Work required: Whenever a line in this data holds the word "Given", report that line in full.

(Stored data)
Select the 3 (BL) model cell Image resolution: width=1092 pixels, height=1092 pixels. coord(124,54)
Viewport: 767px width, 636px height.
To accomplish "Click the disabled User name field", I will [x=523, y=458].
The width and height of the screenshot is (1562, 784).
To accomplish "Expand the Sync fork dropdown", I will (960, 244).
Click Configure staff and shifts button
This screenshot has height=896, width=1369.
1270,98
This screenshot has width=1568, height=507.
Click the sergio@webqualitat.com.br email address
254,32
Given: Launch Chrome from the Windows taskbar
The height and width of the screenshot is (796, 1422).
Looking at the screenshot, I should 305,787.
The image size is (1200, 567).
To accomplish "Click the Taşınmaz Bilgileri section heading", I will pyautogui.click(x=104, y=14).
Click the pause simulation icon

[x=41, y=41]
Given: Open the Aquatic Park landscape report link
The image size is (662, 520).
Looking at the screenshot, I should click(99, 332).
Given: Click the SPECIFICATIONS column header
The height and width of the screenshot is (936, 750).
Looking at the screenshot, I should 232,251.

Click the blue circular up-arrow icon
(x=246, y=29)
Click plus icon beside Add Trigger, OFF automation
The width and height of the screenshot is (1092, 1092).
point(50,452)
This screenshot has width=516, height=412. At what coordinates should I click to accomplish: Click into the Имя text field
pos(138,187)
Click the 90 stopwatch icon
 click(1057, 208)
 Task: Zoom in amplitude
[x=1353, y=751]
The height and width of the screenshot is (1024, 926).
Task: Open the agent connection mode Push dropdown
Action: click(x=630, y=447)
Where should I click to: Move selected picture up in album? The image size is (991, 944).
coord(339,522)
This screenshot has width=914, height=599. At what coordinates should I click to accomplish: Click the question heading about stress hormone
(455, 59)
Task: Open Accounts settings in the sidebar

Your solution:
Given: Launch Chrome from the Windows taskbar
Given: Open the Aquatic Park landscape report link
Given: Click the SPECIFICATIONS column header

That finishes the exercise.